- Document passage -
The 10 most frequent product_type_names:

2. Basic stats for feature: brand

As in the data, out of 183138 products, brand name is given only for 182987 products. So there are 151 missing values.
There are 10577 unique brands.
The top most brand is “Zago” and is present in 223 rows.
The top 10 brands are:

3. Basic stats for feature: color

64956 products out of 183138 products have color information. That’s approximately 35.4%.
There are 7380 unique colors.
The top most color is black and is found in 13207 products, which is 7.28% of the products.

For 118182 products, color is not specified at all.

4. Basic stats for feature: formatted_price

Only 28395 products out of 183K have information about price, which is roughly about 15.5%.
There are 3135 unique price points.
The top most price point is $19.99 and is present for 945 products.

So, price value is missing for lot of the products and other look sensible.

5. Basic stats for feature: title

Titles are short and very informative.
They are one of the most important feature and we will use it extensively.

They are mostly present for every product, which makes it the best feature.

So, instead of operating on 183K data points, I will be operating on a subset of data points by removing those rows where some data is empty. As operating on 183K dataset is quite computationally expensive and time taking, so we will operate on a subsetof it.

6. Remove rows where formatted_price is null

I removed those rows in the dataset, where formatted_price was null or where price information was not given. I used logical not operation here to find all the formatted_price fields which are not null and stored them in data.

data = data.loc[~data['formatted_price'].isnull()]
print('Number of data points After eliminating price=NULL :', data.shape[0])

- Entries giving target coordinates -

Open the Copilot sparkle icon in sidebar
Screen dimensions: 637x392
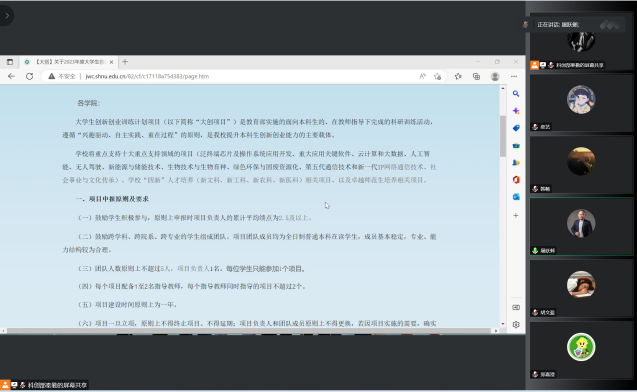(x=516, y=111)
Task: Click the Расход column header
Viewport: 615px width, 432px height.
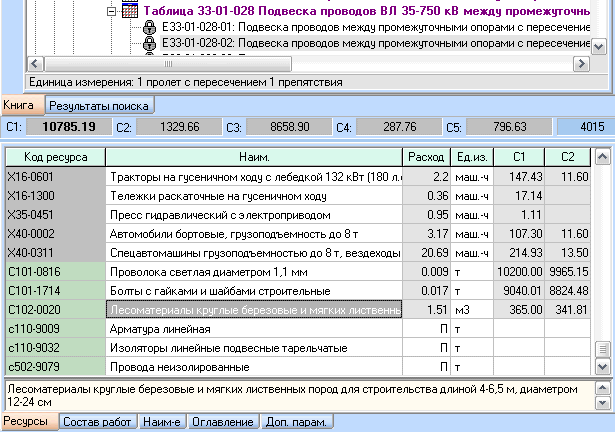Action: click(426, 157)
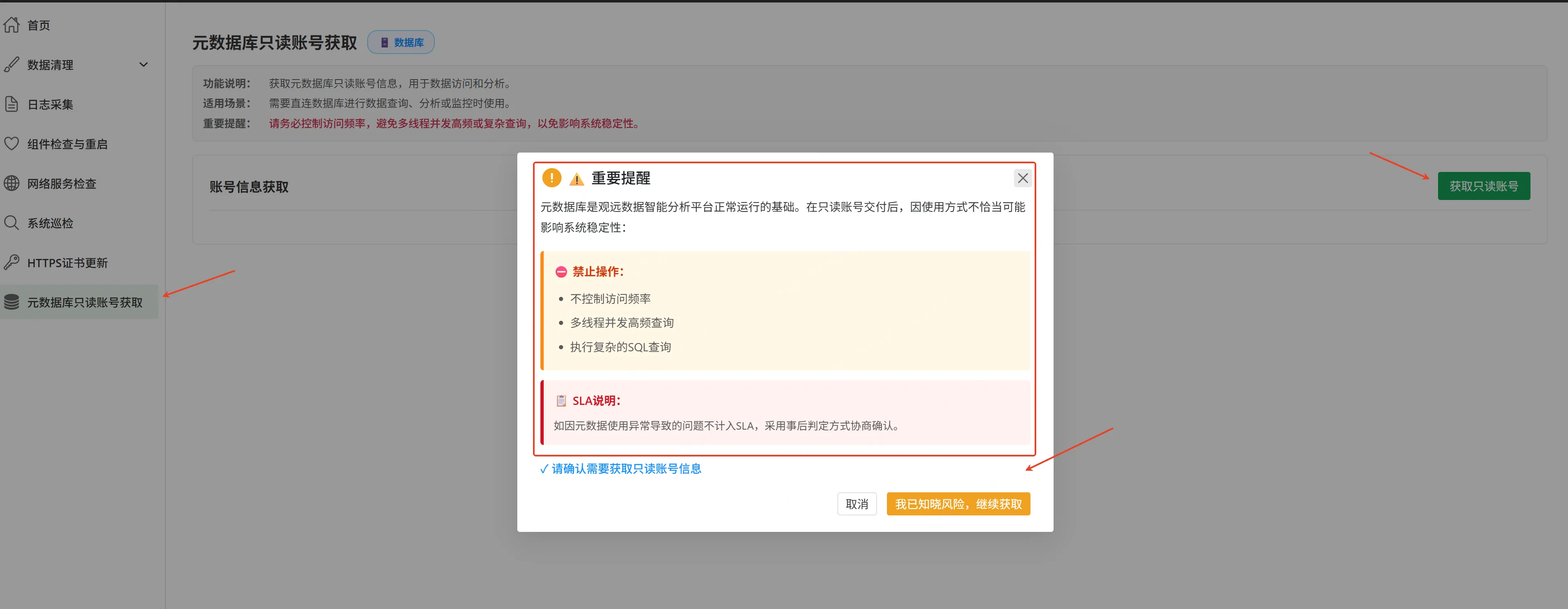This screenshot has width=1568, height=609.
Task: Click the brush icon for 数据清理
Action: pyautogui.click(x=12, y=64)
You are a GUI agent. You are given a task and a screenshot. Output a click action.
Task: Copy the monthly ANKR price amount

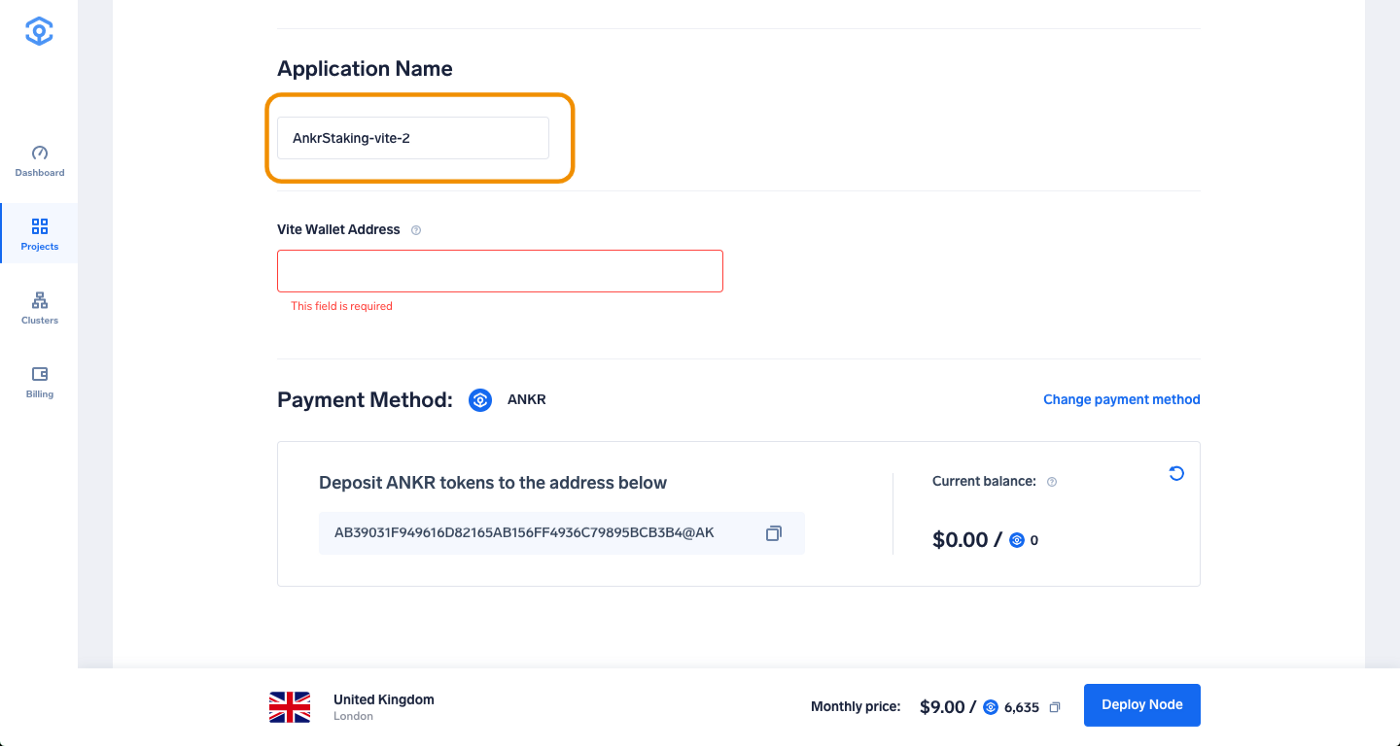(1054, 707)
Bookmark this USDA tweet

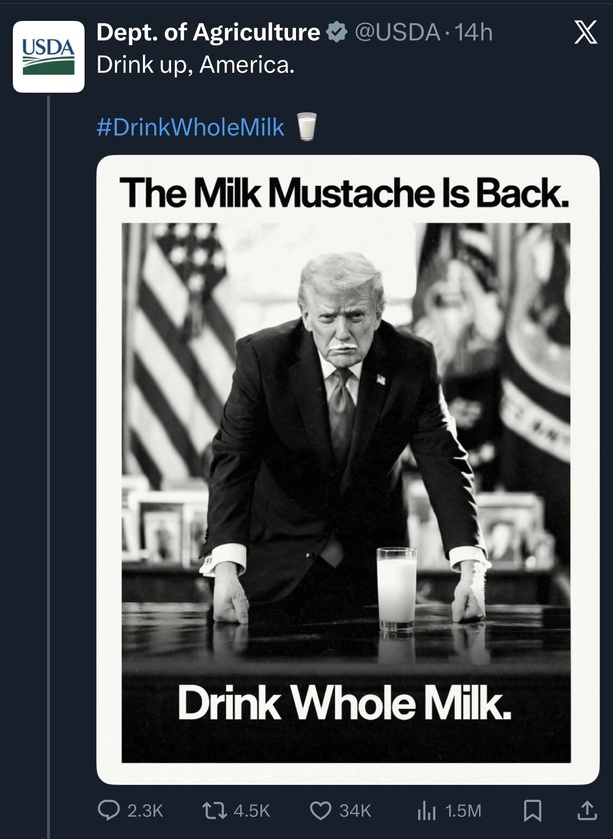coord(533,810)
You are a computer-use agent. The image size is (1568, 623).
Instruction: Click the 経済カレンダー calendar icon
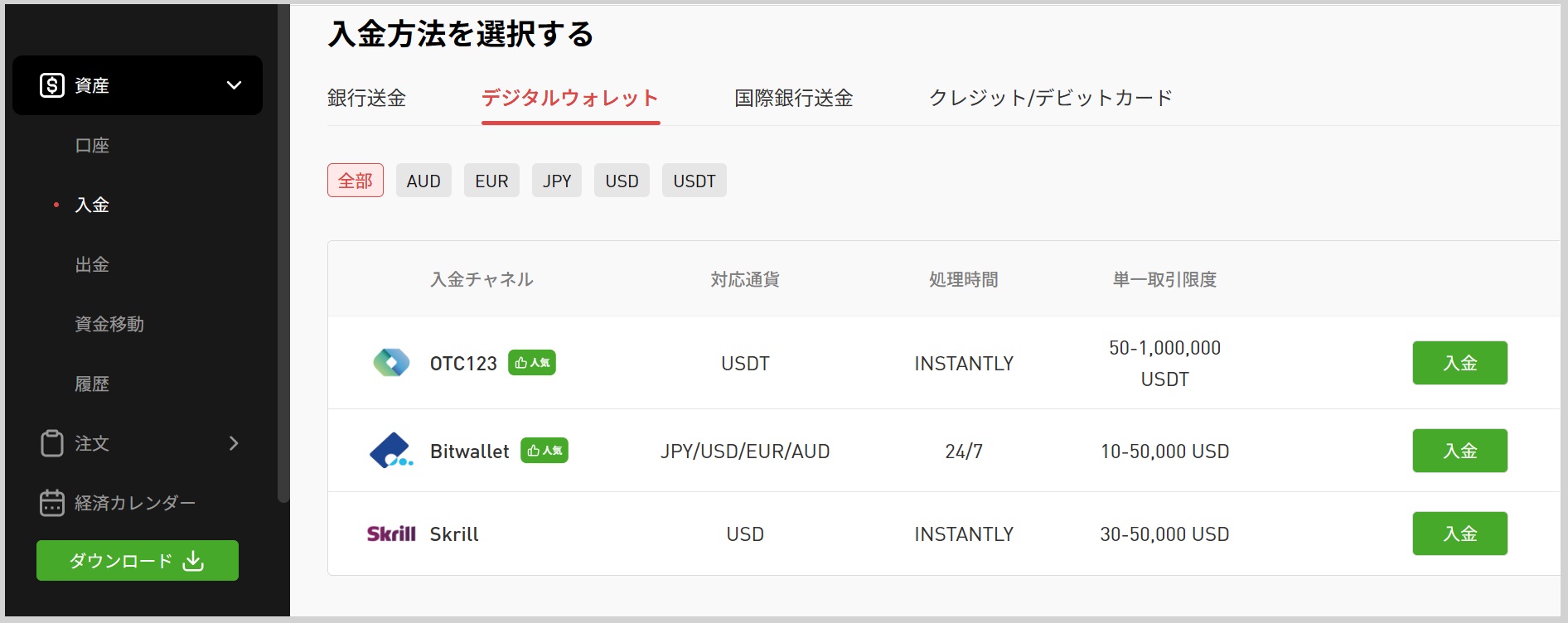coord(52,503)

- Written request 1 -
Can you set down the passage on product feature statistics word for word, starting with "There are 10577" and going on through "7380 unique colors."?
- Written request 2 -
Would you resume the passage on product feature statistics, picking up right after its final line?

- Right answer 1 -
There are 10577 unique brands.
The top most brand is “Zago” and is present in 223 rows.
The top 10 brands are:

3. Basic stats for feature: color

64956 products out of 183138 products have color information. That’s approximately 35.4%.
There are 7380 unique colors.

- Right answer 2 -
Number of data points After eliminating price=NULL : 28395

7. Remove rows where color is null

In the similar way, I removed those rows in the dataset, where color was null or any information about color of the product was not given. I used logical not operation here to find all the color fields which are not null and stored them in data.

data =data.loc[~data['color'].isnull()]
print('Number of data points After eliminating color=NULL :', data.shape[0])

Number of data points After eliminating color=NULL : 28385

We brought down the number of data points from 183K to 28K. Those who have time and no computational problem, please feel free to run this case study on 183K dataset.

You can download all these 28K images using this code below. You do not need to run this code anyway unless if you want to download the images too. I have commented this code snippet in my code.

How would we deal with too many NULL values where imputations is hard and the column like price is too important to be dropped ? In such case we will take all the rows without price=null as train data.The rows where price=null is considered as test data. So, we train the model using train data and predict the price for test data as it’s price was null. Now instead of imputation we can replace the null values with the predicted values. There is a another easy way which says fill all the null values with “0”.

Remove Duplicate Items/Products

Remove duplicates : part 1

We have about 28K product at this time.
We need to find the number of products that have duplicate titles or exactly same title. As we know title is one of the most important feature and it is short and informative.

So 2325 products out 28K products have duplicate titles.

Here we can observe these products/Shirts are exactly same in color except different in size maybe(S,M,L,XL). Let’s say, the first image is the query product and we have to find similar products. If we recommend these exact shirts as query product of just different size to the customer , then it leads to bad customer experience because titles are exactly same.
So to avoid bad customer experience, we will remove duplicates.

We can even have example of duplication where products are exactly same but different in color. When one of these images is the query product, it’s not always best to recommend different color product of the same product.
So, in our data there are many duplicate products like the above examples, we need to de-dupe them for better results.

Remove duplicates : part 2

I will remove all products with very few words in title. So if the length of the title is greater than 5, then I will consider it, otherwise I will remove it.

After removal of products with short description: 27949

Now, I will sort the whole data based on title (alphabetical order of title) in the descending order.

Some examples of duplicate titles that differ only in the last few words/suffix.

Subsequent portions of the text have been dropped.